§ SUPPLIED DATA
++++++++++

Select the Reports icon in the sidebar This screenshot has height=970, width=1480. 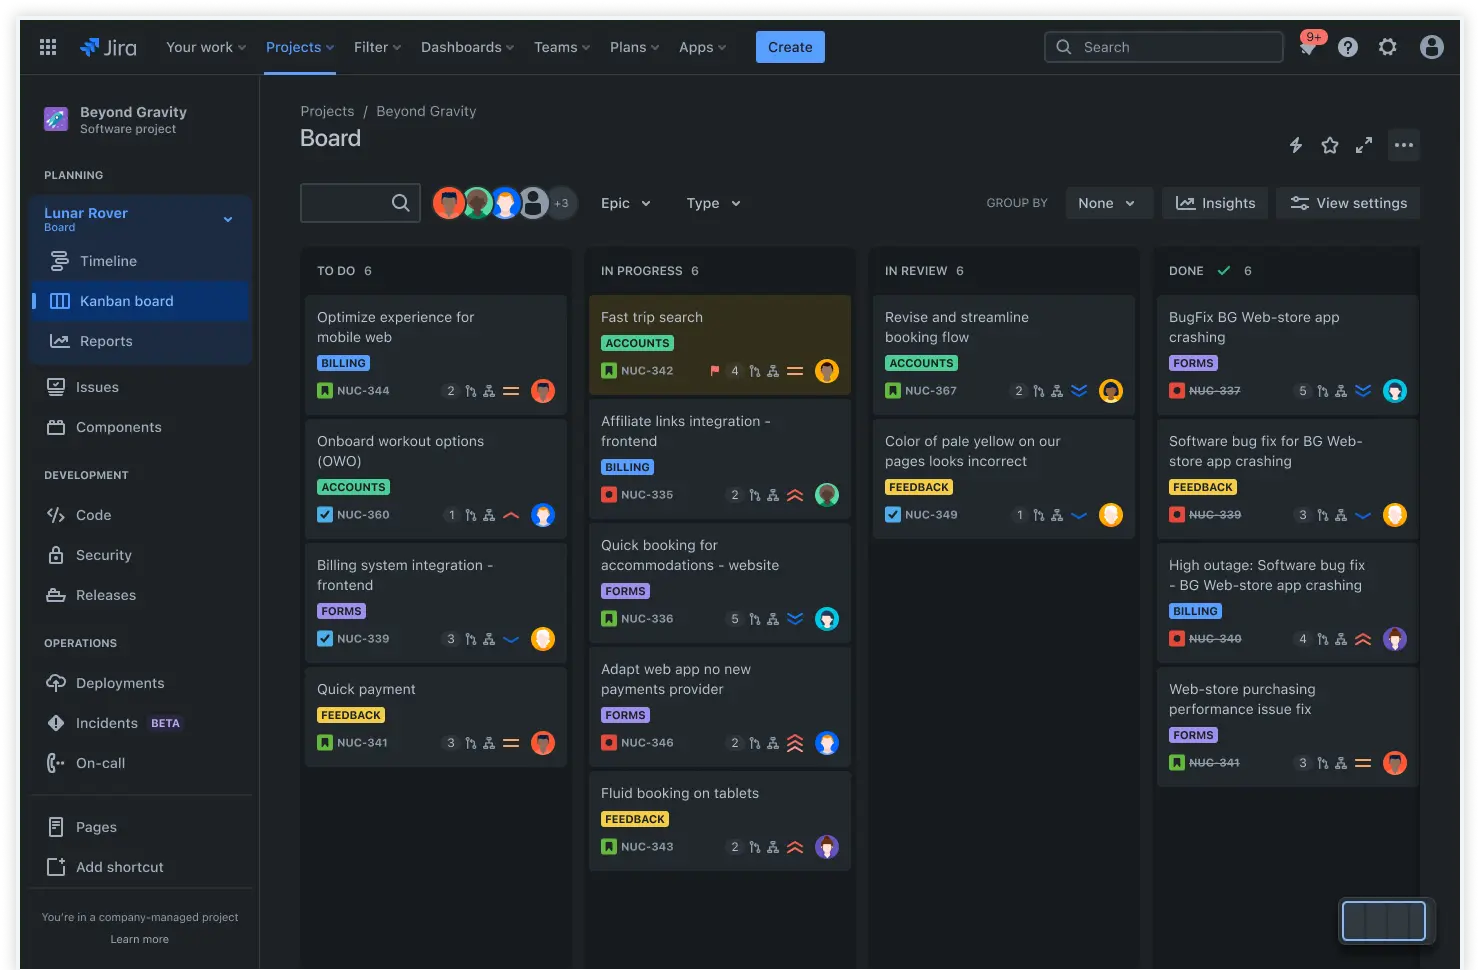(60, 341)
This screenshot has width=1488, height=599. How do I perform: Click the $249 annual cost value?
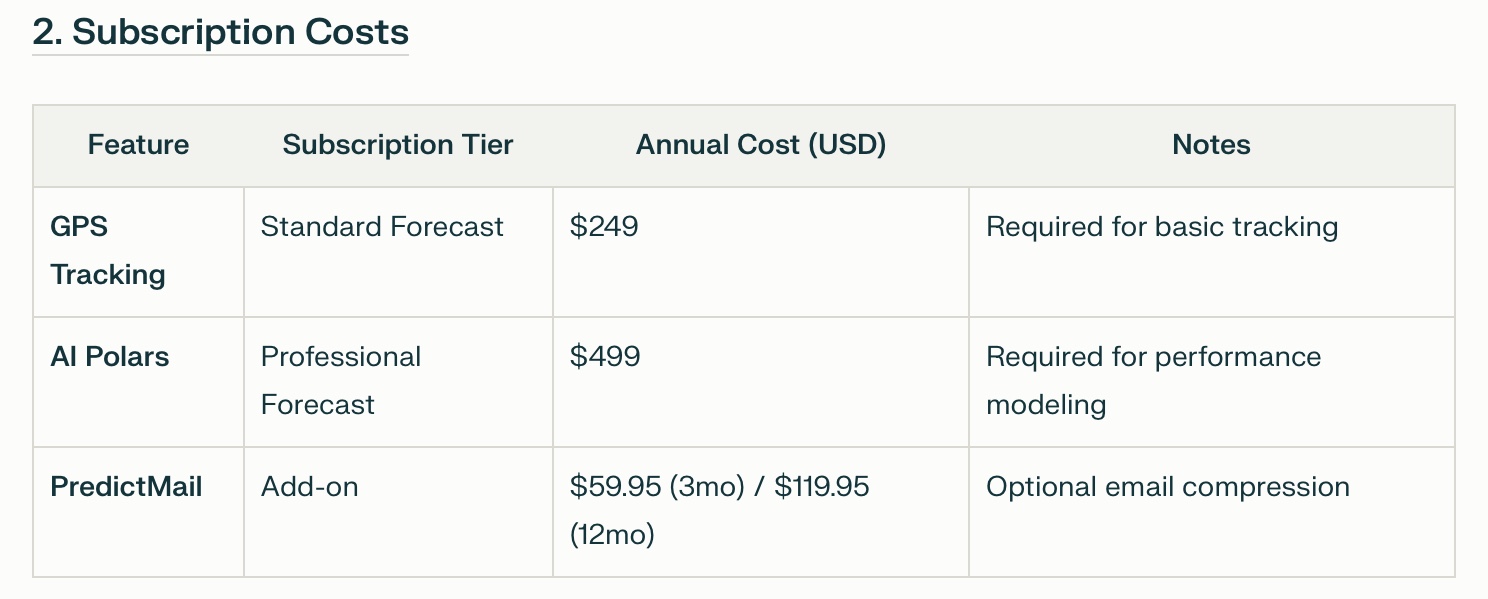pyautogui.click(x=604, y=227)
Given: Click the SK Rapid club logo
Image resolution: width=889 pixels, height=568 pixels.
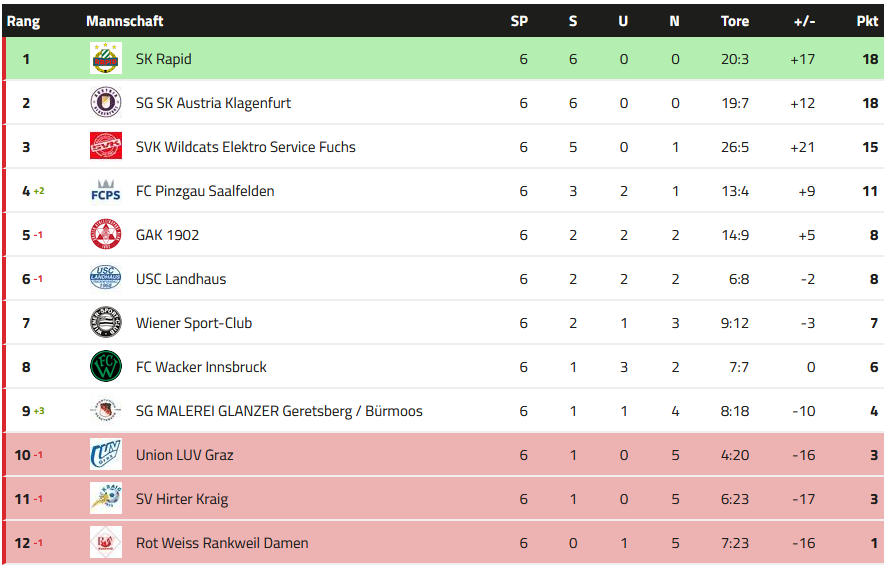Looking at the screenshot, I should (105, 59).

++++++++++

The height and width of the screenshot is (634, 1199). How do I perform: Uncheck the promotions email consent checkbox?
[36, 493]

++++++++++

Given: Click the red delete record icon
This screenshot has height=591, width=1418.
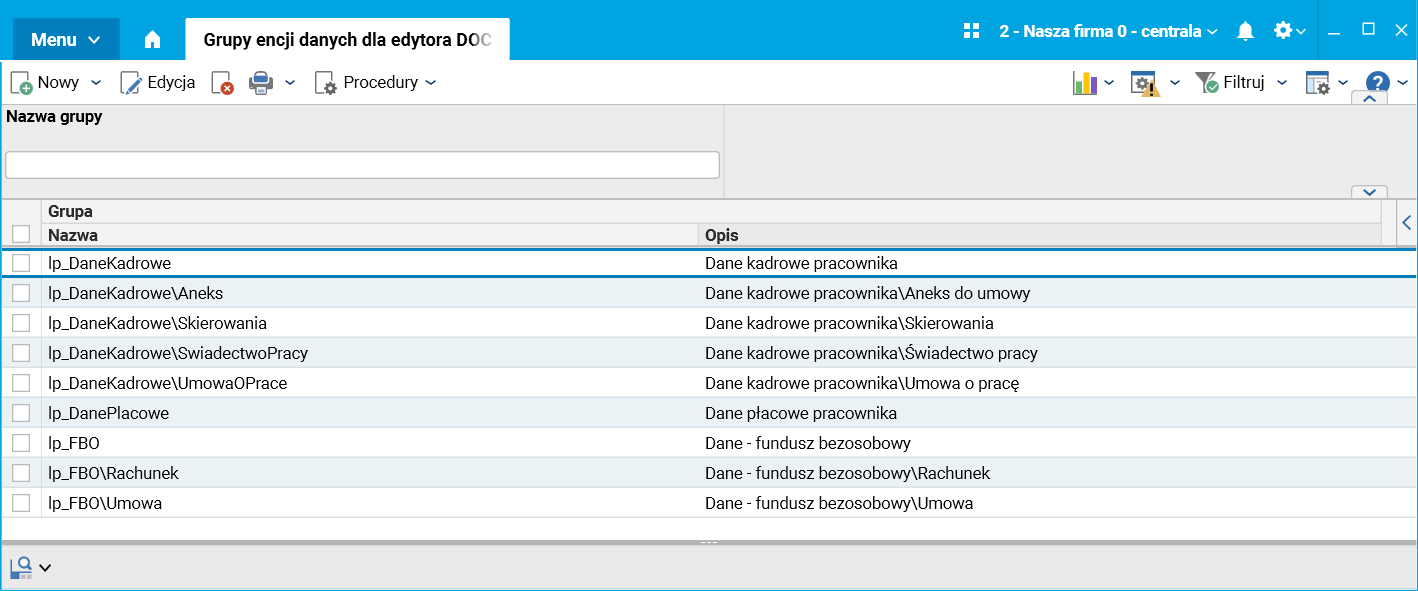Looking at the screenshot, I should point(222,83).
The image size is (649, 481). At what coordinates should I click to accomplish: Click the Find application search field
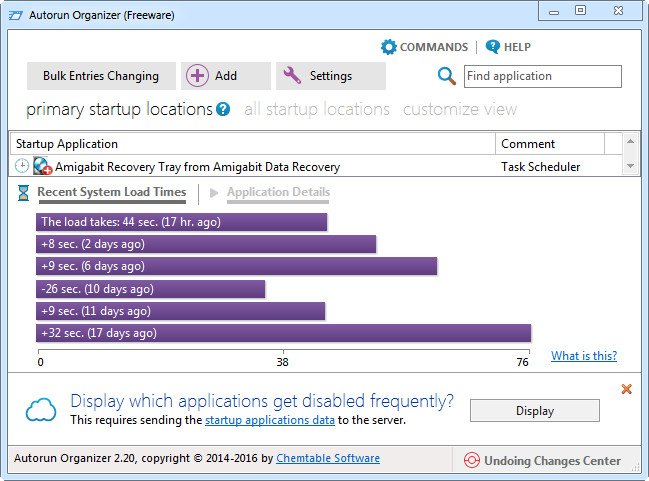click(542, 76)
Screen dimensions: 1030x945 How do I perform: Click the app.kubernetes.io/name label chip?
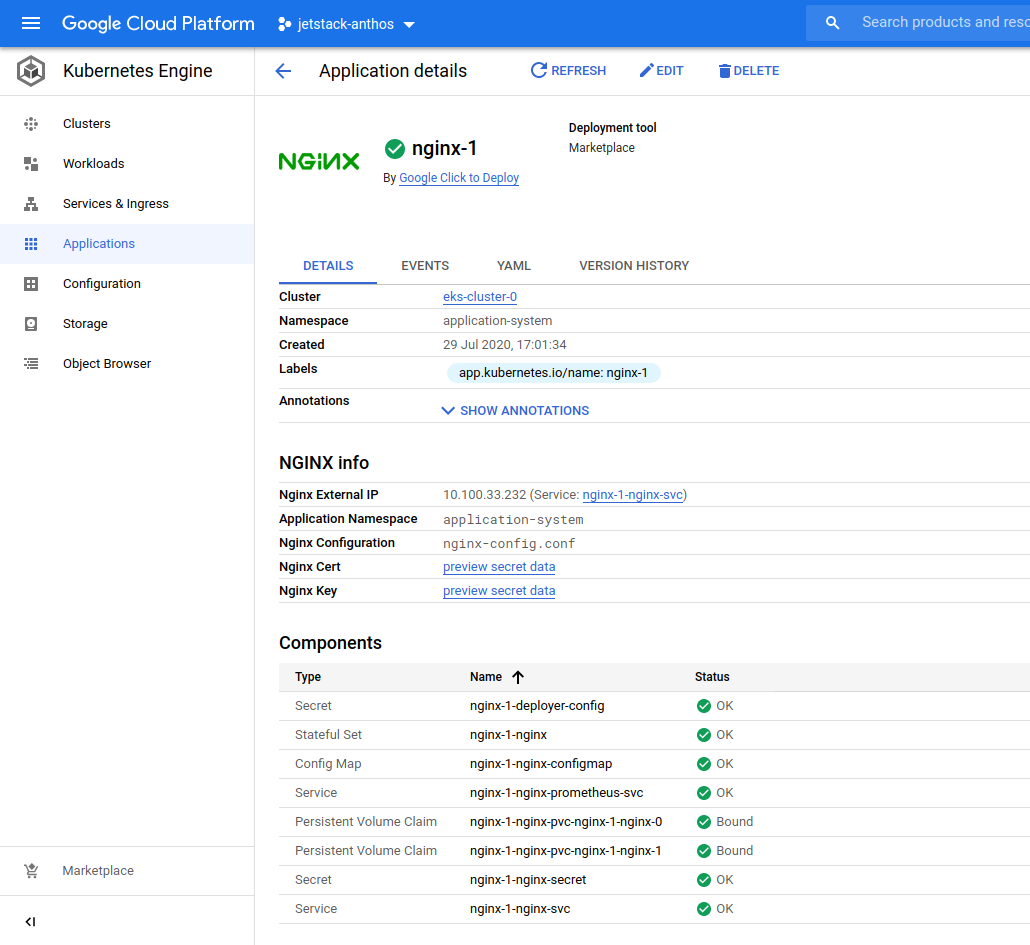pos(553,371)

++++++++++

§ TASK ITEM
Lines that contain "Given" are the result; find them in the entries above and copy each one.

§ RESULT OF THE EXERCISE
Given: Click the SK Rapid club logo
Given: Click the red delete record icon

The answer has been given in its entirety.